V = {$a, $b, $g, $h, $x}
Tainted($g) = Tainted($h) = { $a, $b, $h, $g, $x }

Therefore we replace both $g and $h with $a, and end up with the type fn(&a, &a).

GLB

The procedure for computing the GLB is similar. The difference lies in computing the replacements for the various variables. For each region R that appears in the type F, we again compute Tainted(R) and examine the results:

  1. If R is not in V, it is not replaced.
  2. Else, if Tainted(R) contains only variables in V, and it contains exactly one variable from the LHS and one variable from the RHS, then R can be mapped to the bound version of the variable from the LHS.
  3. Else, if Tainted(R) contains no variable from the LHS and no variable from the RHS, then R can be mapped to itself.
  4. Else, R is mapped to a fresh bound variable.

These rules are pretty complex. Let's look at some examples to see how they play out.

Out first example was fn(&a) and fn(&X). In this case, &a will be replaced with $a and we will ultimately compute a (pre-replacement) GLB type of fn($g) where $g=LUB($a,&X). Therefore, V={$a,$g} and Tainted($g)={$g,$a,&X}. To find the replacement for $g` we consult the rules above:

  • Rule (1) does not apply because $g \in V
  • Rule (2) does not apply because &X \in Tainted($g)
  • Rule (3) does not apply because $a \in Tainted($g)
  • Hence, by rule (4), we replace $g with a fresh bound variable &z. So our final result is fn(&z), which is correct.

The next example is fn(&A) and fn(&Z). In this case, we will again have a (pre-replacement) GLB of fn(&g), where $g = LUB(&A,&Z). Therefore, V={$g} and Tainted($g) = {$g, &A, &Z}. In this case, by rule (3), $g is mapped to itself, and hence the result is fn($g). This result is correct (in this case, at least), but it is indicative of a case that can lead us into concluding that there is no GLB when in fact a GLB does exist. See the section "Questionable Results" below for more details.

The next example is fn(&a, &b) and fn(&c, &c). In this case, as before, we'll end up with F=fn($g, $h) where Tainted($g) = Tainted($h) = {$g, $h, $a, $b, $c}. Only rule (4) applies and hence we'll select fresh bound variables y and z and wind up with fn(&y, &z).

For the last example, let's consider what may seem trivial, but is not: fn(&a, &a) and fn(&b, &b). In this case, we'll get F=fn($g, $h) where Tainted($g) = {$g, $a, $x} and Tainted($h) = {$h, $a, $x}. Both of these sets contain exactly one bound variable from each side, so we'll map them both to &a, resulting in fn(&a, &a), which is the desired result.

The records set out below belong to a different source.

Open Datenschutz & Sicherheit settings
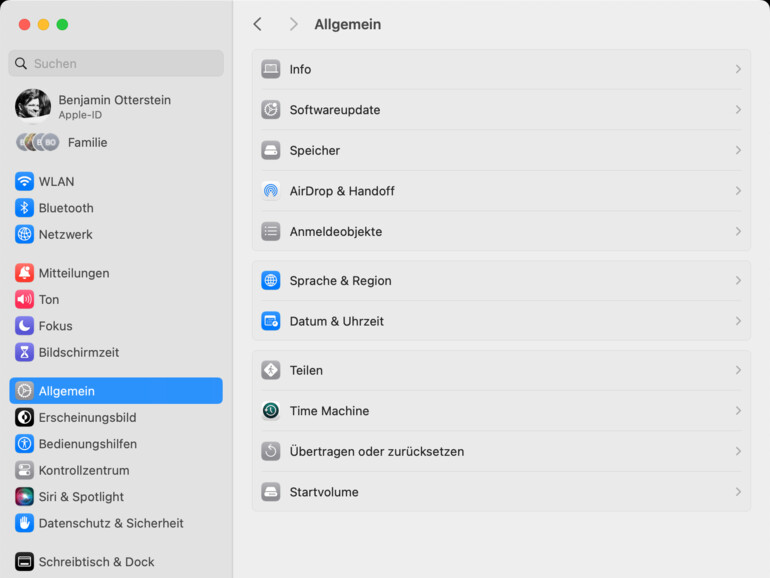Image resolution: width=770 pixels, height=578 pixels. [110, 523]
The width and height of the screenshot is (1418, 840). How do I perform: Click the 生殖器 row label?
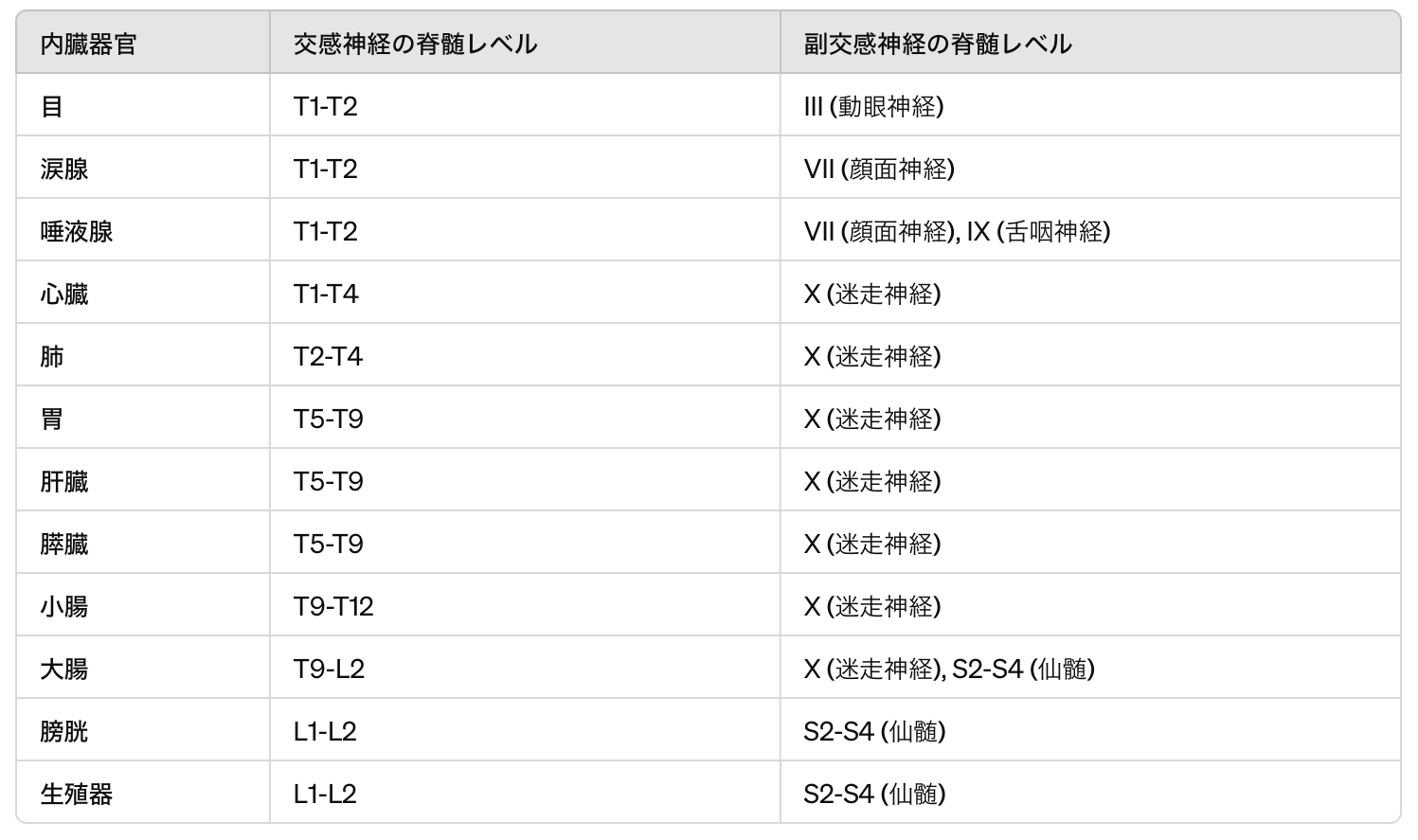tap(77, 794)
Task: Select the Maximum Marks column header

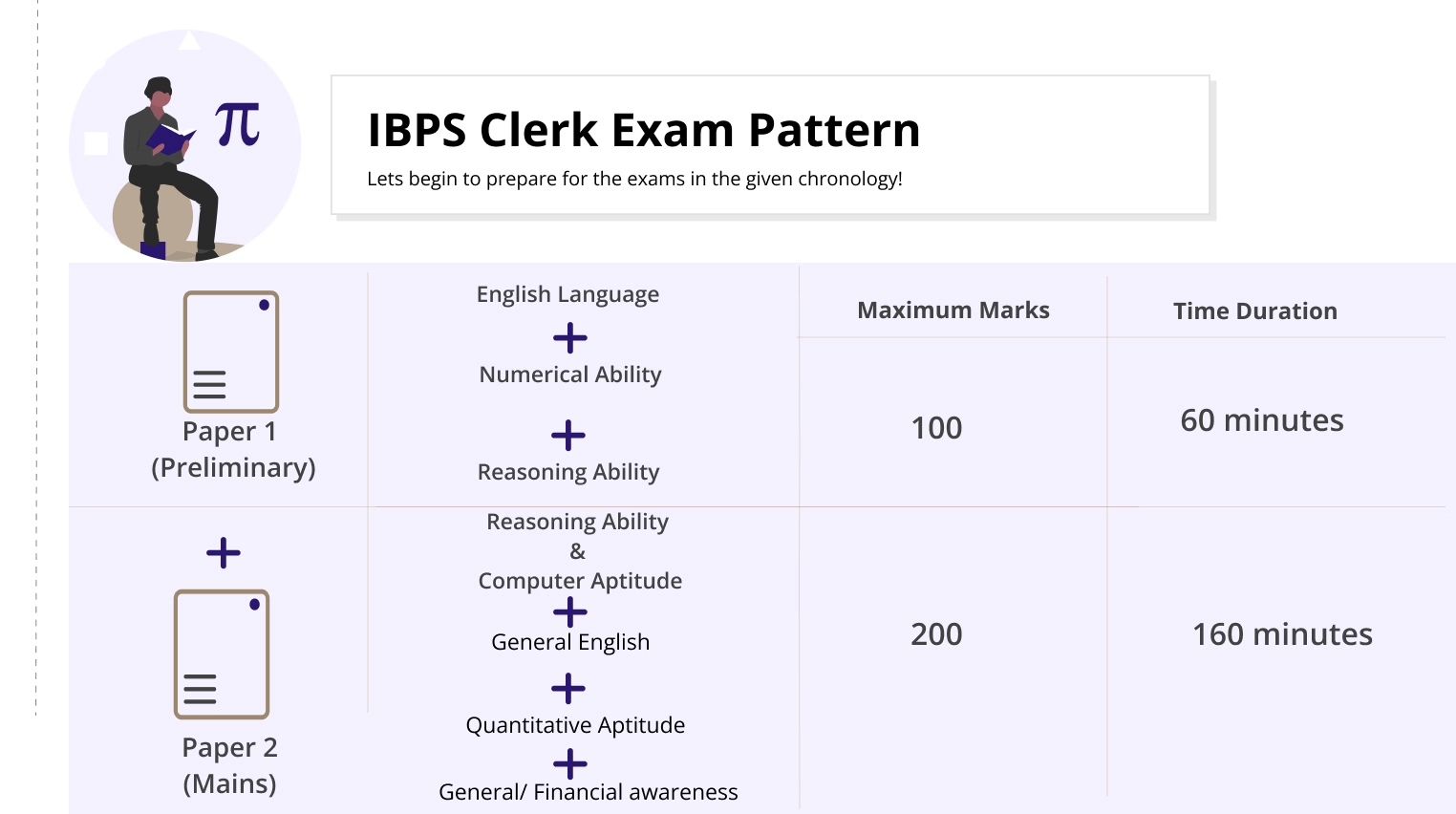Action: tap(953, 311)

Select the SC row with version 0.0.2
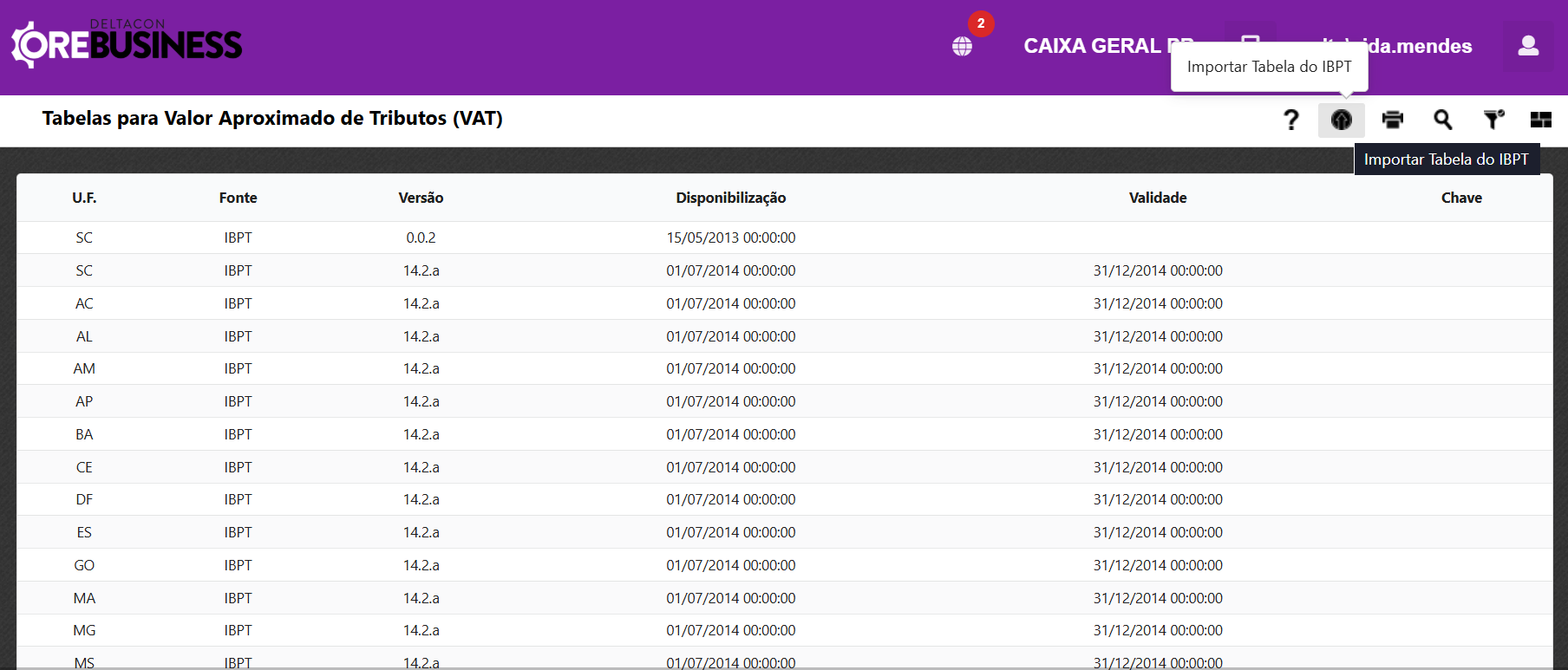pos(421,237)
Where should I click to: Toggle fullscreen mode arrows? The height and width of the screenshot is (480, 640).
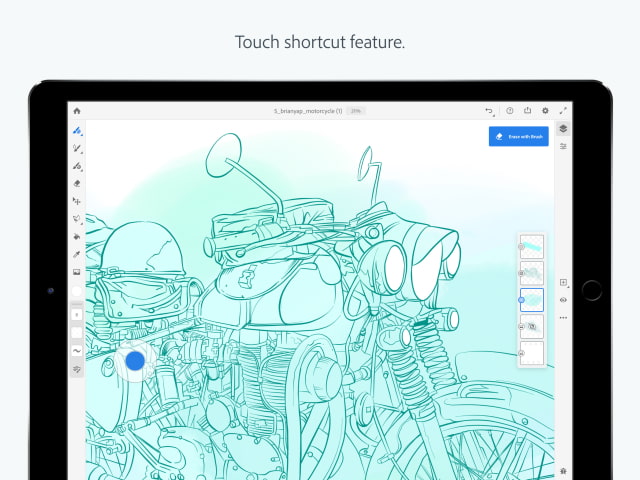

Shortcomings and correctness

You may be wondering whether this algorithm is correct. The answer is "sort of". There are definitely cases where they fail to compute a result even though a correct result exists. I believe, though, that if they succeed, then the result is valid, and I will attempt to convince you. The basic argument is that the "pre-replacement" step computes a set of constraints. The replacements, then, attempt to satisfy those constraints, using bound identifiers where needed.

For now I will briefly go over the cases for LUB/GLB and identify their intent:

  • LUB:
    • The region variables that are substituted in place of bound regions are intended to collect constraints on those bound regions.
    • If Tainted(R) contains only values in V, then this region is unconstrained and can therefore be generalized, otherwise it cannot.
  • GLB:
    • The region variables that are substituted in place of bound regions are intended to collect constraints on those bound regions.
    • If Tainted(R) contains exactly one variable from each side, and only variables in V, that indicates that those two bound regions must be equated.
    • Otherwise, if Tainted(R) references any variables from left or right side, then it is trying to combine a bound region with a free one or multiple bound regions, so we need to select fresh bound regions.

Sorry this is more of a shorthand to myself. I will try to write up something more convincing in the future.

Where are the algorithms wrong?

  • The pre-replacement computation can fail even though using a bound-region would have succeeded.
  • We will compute GLB(fn(fn($a)), fn(fn($b))) as fn($c) where $c is the GLB of $a and $b. But if inference finds that $a and $b must be mapped to regions without a GLB, then this is effectively a failure to compute the GLB. However, the result fn<$c>(fn($c)) is a valid GLB.